### [Problem description]
Your task is to copy every line below that contains the word "Move".

### [Available records]
--------------------------------

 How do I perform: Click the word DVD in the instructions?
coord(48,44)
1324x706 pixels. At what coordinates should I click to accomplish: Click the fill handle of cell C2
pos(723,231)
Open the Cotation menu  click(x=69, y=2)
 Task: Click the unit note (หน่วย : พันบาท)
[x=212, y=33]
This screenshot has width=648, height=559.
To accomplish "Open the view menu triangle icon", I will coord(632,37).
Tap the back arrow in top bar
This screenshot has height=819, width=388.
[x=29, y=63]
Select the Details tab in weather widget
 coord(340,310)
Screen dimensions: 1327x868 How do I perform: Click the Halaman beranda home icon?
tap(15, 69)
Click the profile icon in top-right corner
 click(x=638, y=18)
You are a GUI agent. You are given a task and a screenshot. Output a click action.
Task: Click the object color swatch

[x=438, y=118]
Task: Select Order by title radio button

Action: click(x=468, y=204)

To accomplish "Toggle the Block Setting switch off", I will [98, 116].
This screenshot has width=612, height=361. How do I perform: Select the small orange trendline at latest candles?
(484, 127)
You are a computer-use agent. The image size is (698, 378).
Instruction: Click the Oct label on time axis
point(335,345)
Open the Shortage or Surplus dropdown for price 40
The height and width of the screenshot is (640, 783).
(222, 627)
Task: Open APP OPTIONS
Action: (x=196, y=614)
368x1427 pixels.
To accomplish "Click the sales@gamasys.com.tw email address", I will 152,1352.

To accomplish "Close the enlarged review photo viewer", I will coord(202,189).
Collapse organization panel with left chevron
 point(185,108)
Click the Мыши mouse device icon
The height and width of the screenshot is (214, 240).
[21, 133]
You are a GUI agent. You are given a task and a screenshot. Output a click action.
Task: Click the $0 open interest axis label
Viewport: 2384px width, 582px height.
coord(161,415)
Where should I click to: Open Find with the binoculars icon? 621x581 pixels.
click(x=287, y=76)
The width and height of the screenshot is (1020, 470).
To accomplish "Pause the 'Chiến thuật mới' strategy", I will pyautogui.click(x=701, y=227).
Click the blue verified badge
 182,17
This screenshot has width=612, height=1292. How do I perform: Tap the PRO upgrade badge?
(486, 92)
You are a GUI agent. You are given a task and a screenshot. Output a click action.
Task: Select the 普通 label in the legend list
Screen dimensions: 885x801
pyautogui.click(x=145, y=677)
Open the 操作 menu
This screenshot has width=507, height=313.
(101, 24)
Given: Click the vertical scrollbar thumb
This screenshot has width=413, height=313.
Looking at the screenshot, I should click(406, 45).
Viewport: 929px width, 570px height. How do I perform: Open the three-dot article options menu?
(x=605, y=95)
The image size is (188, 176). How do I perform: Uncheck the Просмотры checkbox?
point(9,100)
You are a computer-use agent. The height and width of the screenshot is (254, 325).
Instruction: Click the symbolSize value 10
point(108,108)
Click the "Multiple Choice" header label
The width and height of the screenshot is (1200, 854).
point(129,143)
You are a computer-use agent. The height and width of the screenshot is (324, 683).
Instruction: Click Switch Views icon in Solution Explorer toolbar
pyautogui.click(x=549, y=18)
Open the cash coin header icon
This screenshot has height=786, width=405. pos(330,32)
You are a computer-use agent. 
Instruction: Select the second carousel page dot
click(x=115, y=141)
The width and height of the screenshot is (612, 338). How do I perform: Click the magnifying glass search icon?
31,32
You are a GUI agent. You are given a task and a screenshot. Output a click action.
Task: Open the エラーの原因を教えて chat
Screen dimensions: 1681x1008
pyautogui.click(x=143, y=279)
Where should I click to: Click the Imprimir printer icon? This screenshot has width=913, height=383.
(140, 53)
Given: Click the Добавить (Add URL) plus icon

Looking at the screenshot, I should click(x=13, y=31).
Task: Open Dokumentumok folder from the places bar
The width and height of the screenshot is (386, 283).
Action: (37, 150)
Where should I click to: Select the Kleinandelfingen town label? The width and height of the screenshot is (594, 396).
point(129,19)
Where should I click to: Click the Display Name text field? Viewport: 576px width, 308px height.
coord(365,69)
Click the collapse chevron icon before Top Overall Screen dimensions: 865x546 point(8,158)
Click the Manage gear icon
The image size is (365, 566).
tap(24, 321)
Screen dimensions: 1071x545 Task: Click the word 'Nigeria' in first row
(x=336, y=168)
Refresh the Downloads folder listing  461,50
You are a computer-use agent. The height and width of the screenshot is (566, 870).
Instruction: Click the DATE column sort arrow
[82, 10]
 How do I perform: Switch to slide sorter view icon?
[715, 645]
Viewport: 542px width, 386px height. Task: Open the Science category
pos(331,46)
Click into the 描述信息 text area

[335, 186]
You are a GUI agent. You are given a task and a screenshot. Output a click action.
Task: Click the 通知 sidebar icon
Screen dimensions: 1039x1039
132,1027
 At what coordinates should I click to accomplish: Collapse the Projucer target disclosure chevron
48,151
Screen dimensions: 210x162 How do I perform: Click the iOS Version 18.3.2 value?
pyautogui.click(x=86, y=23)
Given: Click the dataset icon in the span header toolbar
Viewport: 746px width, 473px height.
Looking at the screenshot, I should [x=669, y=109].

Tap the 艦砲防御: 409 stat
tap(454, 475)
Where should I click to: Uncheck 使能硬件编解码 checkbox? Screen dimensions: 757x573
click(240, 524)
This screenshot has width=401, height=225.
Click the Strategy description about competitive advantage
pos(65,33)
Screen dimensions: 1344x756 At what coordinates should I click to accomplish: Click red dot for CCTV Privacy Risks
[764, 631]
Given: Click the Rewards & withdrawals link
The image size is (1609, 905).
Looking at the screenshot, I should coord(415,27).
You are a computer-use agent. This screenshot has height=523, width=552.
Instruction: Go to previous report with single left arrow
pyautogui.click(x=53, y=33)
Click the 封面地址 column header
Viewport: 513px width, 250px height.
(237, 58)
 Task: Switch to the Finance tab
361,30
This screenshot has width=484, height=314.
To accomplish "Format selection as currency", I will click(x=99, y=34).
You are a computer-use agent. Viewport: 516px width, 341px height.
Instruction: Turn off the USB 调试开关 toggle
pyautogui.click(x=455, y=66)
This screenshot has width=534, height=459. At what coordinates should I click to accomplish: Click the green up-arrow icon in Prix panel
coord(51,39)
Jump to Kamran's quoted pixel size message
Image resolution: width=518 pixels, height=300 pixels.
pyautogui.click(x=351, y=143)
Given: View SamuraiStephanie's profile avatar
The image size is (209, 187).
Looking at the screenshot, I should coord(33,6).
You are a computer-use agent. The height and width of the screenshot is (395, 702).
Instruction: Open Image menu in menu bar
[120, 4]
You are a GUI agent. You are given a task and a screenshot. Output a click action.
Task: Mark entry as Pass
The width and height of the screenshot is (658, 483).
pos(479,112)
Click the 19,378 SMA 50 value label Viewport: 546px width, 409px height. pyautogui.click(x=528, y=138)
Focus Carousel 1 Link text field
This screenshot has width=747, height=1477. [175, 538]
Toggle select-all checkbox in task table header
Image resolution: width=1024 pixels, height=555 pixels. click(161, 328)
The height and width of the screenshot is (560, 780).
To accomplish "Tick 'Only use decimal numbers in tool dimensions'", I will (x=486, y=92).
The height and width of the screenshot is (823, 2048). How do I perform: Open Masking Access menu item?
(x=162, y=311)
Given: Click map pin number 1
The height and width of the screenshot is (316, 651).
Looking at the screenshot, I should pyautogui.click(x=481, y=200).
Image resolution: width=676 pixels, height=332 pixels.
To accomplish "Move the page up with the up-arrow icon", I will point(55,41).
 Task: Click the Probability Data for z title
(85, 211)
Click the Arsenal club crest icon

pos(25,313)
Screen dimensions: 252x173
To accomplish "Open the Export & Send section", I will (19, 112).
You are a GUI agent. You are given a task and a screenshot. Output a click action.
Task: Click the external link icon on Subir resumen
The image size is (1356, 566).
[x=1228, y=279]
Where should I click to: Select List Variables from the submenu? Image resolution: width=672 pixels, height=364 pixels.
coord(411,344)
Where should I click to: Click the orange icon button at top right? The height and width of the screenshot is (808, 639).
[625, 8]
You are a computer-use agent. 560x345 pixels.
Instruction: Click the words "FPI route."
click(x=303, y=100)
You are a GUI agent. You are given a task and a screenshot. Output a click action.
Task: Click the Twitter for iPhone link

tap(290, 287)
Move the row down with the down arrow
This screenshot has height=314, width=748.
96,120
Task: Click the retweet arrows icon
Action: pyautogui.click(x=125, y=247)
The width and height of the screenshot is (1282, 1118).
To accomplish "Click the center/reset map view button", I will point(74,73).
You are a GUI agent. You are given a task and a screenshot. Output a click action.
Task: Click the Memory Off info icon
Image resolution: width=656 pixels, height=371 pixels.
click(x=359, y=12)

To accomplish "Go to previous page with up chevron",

--------------------------------

### [Task response]
To accomplish "Move the page up with the up-arrow icon", I will point(55,41).
Move the row down with the down arrow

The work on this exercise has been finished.